━━━ Extracted data
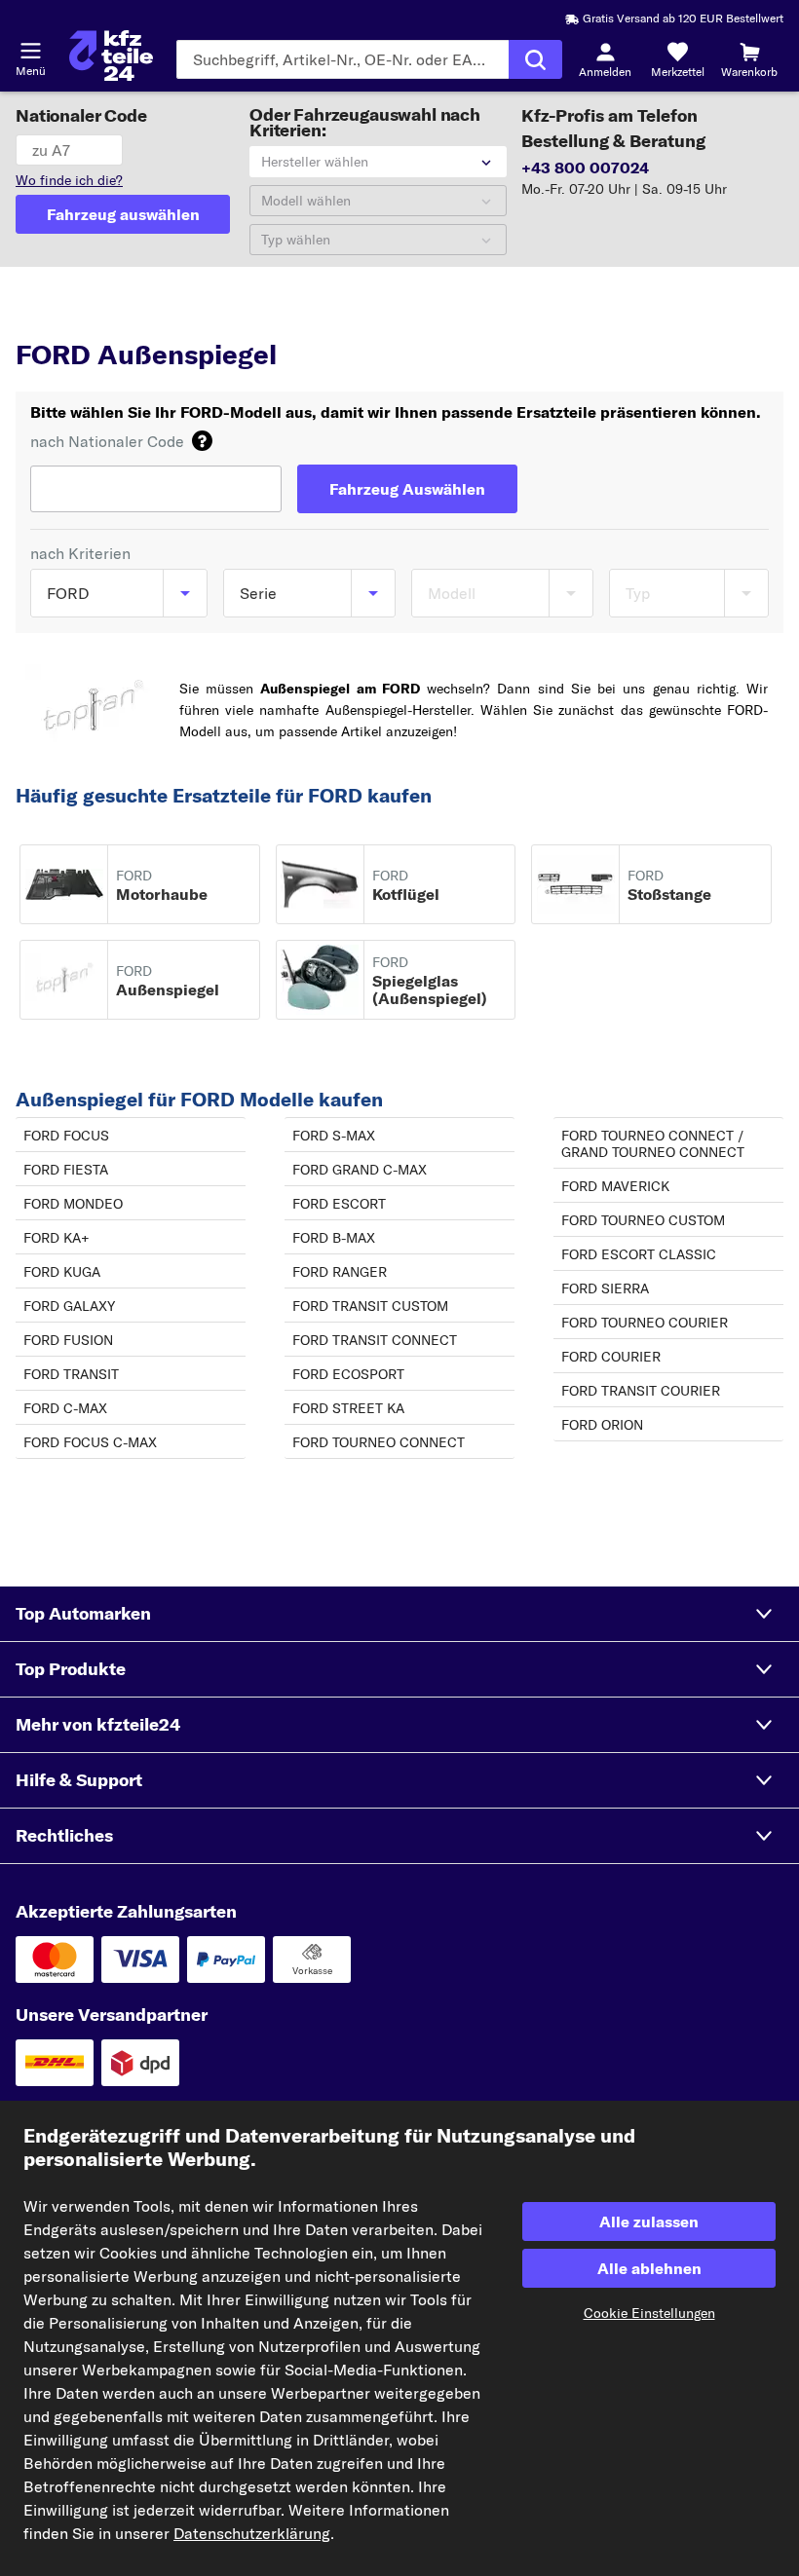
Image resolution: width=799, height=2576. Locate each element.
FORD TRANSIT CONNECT (374, 1340)
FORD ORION (602, 1425)
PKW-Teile (49, 317)
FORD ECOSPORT (348, 1374)
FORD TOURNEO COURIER (644, 1322)
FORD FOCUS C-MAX (90, 1442)
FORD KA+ (56, 1238)
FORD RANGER (339, 1272)
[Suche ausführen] (535, 59)
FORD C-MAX (65, 1408)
━━━━━━
--- Goal of the exercise ---
Pictures are to be excluded; everything else in the records must be reproduced exactly.

--- Result of the task ---
Image resolution: width=799, height=2576. Locate each element.
FORD TRANSIT CONNECT (374, 1340)
FORD ORION (602, 1425)
PKW-Teile (49, 317)
FORD ECOSPORT (348, 1374)
FORD TOURNEO COURIER (644, 1322)
FORD FOCUS C-MAX (90, 1442)
FORD KA+ (56, 1238)
FORD RANGER (339, 1272)
[Suche ausführen] (535, 59)
FORD C-MAX (65, 1408)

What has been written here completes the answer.